Provided data Start Marker

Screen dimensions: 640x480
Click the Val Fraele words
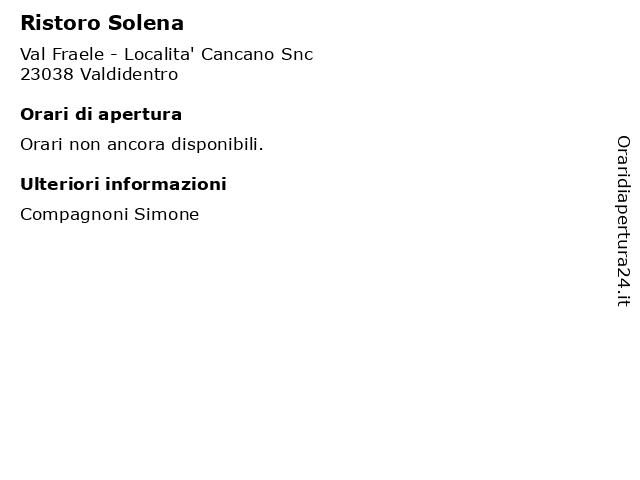pos(62,54)
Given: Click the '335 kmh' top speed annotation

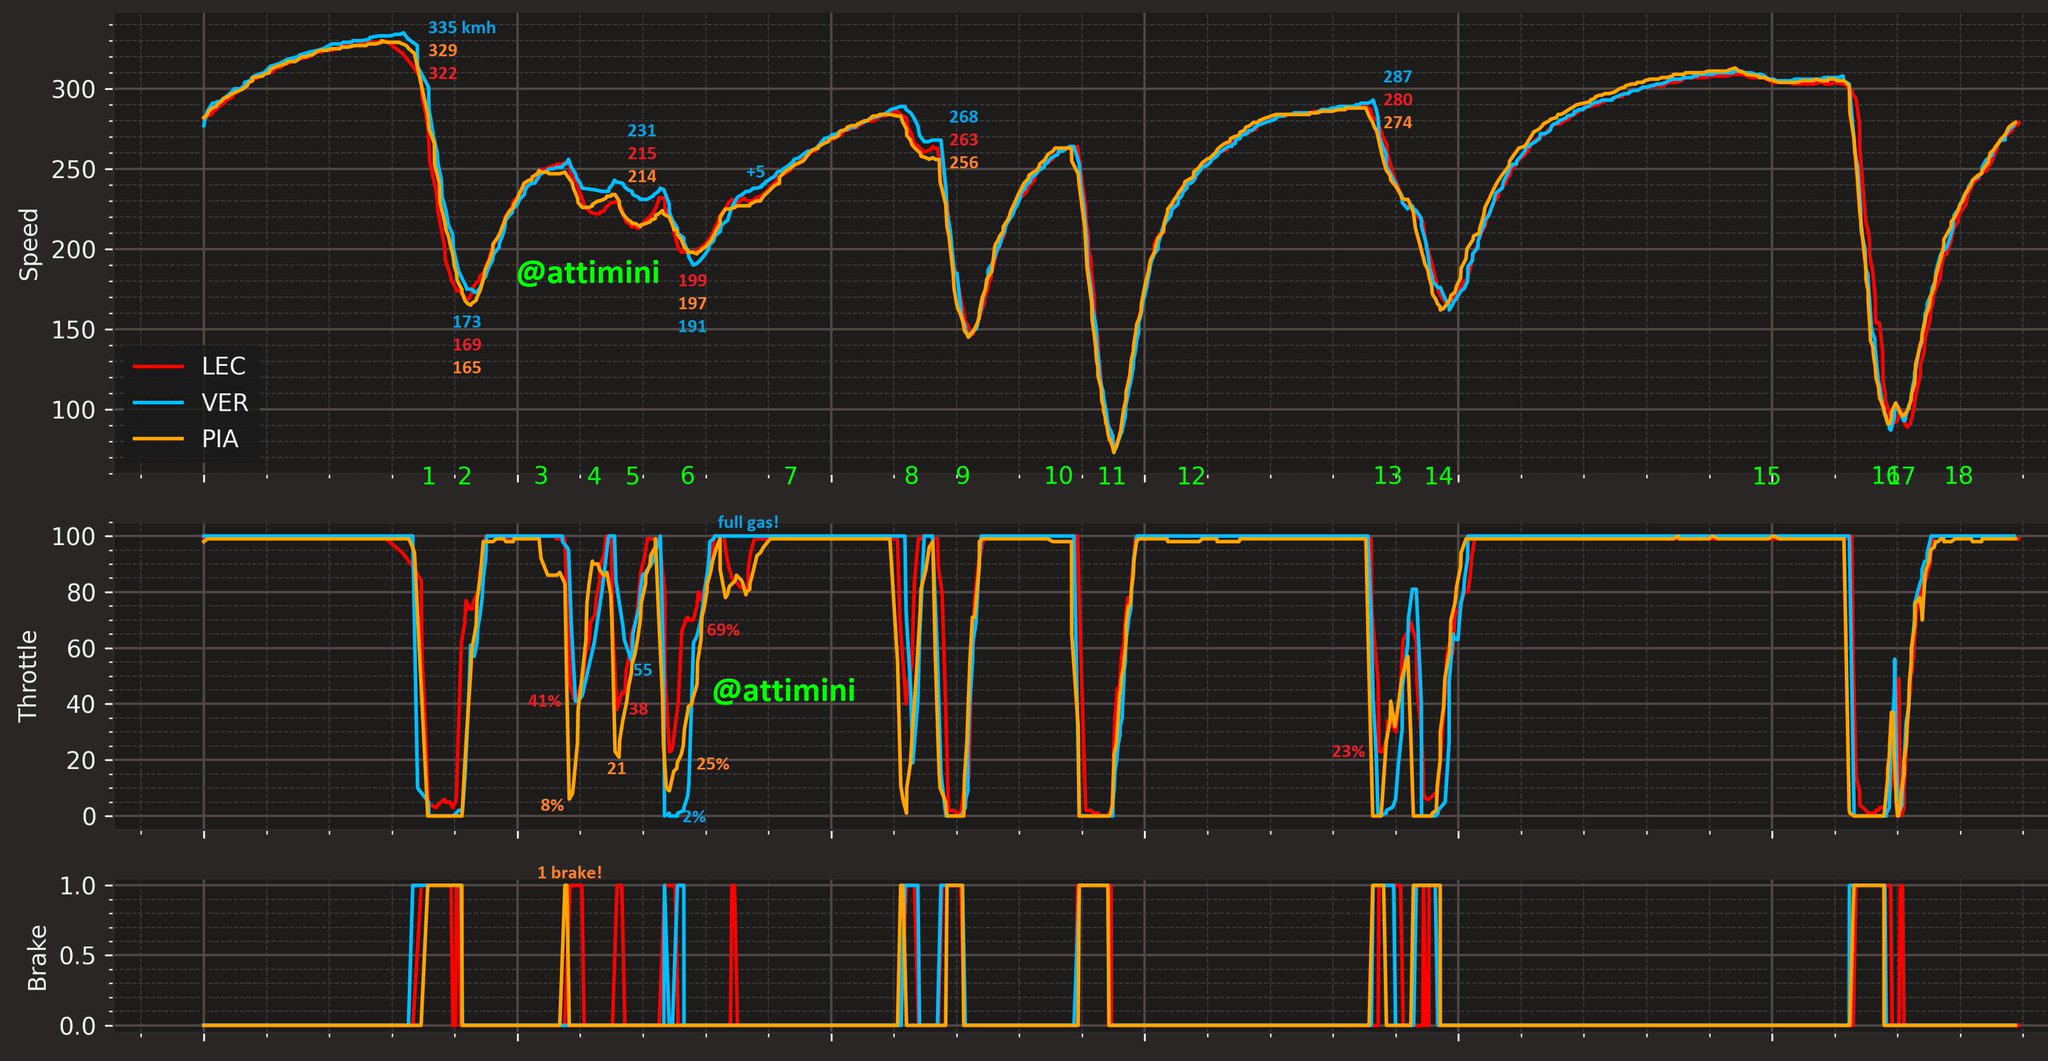Looking at the screenshot, I should pyautogui.click(x=461, y=28).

Provided data End Marker

What is needed:
Skip the pictures and retype exactly the lines from the one that contains "Click the Val Fraele words" to the last line of the records.

Reply:
Click the Val Fraele words
pos(62,54)
Given: Click the '335 kmh' top speed annotation

Looking at the screenshot, I should pyautogui.click(x=461, y=28).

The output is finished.